Activity ->
The records that follow must be transcribed in full, without any change.

Data extract ->

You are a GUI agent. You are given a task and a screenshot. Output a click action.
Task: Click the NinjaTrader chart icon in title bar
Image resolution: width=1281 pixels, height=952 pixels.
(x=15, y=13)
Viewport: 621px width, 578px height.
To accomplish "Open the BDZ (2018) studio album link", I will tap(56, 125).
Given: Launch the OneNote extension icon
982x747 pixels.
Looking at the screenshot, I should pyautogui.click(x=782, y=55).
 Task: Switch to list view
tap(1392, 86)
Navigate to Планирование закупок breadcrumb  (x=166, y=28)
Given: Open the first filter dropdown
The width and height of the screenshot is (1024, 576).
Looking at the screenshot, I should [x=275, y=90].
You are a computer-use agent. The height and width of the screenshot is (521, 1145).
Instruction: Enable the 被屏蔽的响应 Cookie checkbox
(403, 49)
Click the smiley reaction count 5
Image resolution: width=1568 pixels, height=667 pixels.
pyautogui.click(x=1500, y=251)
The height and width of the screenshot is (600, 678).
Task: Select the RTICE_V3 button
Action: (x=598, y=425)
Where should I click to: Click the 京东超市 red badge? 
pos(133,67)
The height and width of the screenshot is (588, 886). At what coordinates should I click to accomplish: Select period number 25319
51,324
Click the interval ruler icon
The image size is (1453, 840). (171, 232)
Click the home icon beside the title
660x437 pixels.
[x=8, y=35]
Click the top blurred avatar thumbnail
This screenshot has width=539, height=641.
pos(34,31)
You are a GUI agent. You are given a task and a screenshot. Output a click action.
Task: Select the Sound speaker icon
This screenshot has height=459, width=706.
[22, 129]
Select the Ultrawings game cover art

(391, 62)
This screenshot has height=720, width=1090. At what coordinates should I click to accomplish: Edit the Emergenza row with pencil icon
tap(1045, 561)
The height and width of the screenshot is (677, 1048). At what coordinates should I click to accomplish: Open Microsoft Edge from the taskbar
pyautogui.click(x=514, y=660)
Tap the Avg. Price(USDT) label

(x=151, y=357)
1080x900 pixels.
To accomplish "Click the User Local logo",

Exercise output ->
You are a GUI agent. You are given a task and a screenshot. Output a click action.
Task: Click the NinjaTrader chart icon in title bar
Image resolution: width=1281 pixels, height=952 pixels.
(x=15, y=13)
Viewport: 621px width, 578px height.
To accomplish "Open the BDZ (2018) studio album link", I will tap(56, 125).
Given: Launch the OneNote extension icon
982x747 pixels.
Looking at the screenshot, I should pyautogui.click(x=782, y=55).
 Task: Switch to list view
tap(1392, 86)
Navigate to Планирование закупок breadcrumb  (x=166, y=28)
Given: Open the first filter dropdown
The width and height of the screenshot is (1024, 576).
Looking at the screenshot, I should [x=275, y=90].
You are a computer-use agent. The height and width of the screenshot is (521, 1145).
Instruction: Enable the 被屏蔽的响应 Cookie checkbox
(403, 49)
Click the smiley reaction count 5
Image resolution: width=1568 pixels, height=667 pixels.
pyautogui.click(x=1500, y=251)
The height and width of the screenshot is (600, 678).
Task: Select the RTICE_V3 button
Action: (x=598, y=425)
Where should I click to: Click the 京东超市 red badge? 
pos(133,67)
The height and width of the screenshot is (588, 886). At what coordinates should I click to accomplish: Select period number 25319
51,324
Click the interval ruler icon
The image size is (1453, 840). (171, 232)
Click the home icon beside the title
660x437 pixels.
[x=8, y=35]
Click the top blurred avatar thumbnail
This screenshot has width=539, height=641.
pos(34,31)
You are a GUI agent. You are given a task and a screenshot. Output a click action.
Task: Select the Sound speaker icon
This screenshot has height=459, width=706.
[22, 129]
Select the Ultrawings game cover art

(391, 62)
This screenshot has height=720, width=1090. At what coordinates should I click to accomplish: Edit the Emergenza row with pencil icon
tap(1045, 561)
The height and width of the screenshot is (677, 1048). At what coordinates should I click to accomplish: Open Microsoft Edge from the taskbar
pyautogui.click(x=514, y=660)
Tap the Avg. Price(USDT) label

(x=151, y=357)
1080x900 pixels.
To accomplish "Click the User Local logo",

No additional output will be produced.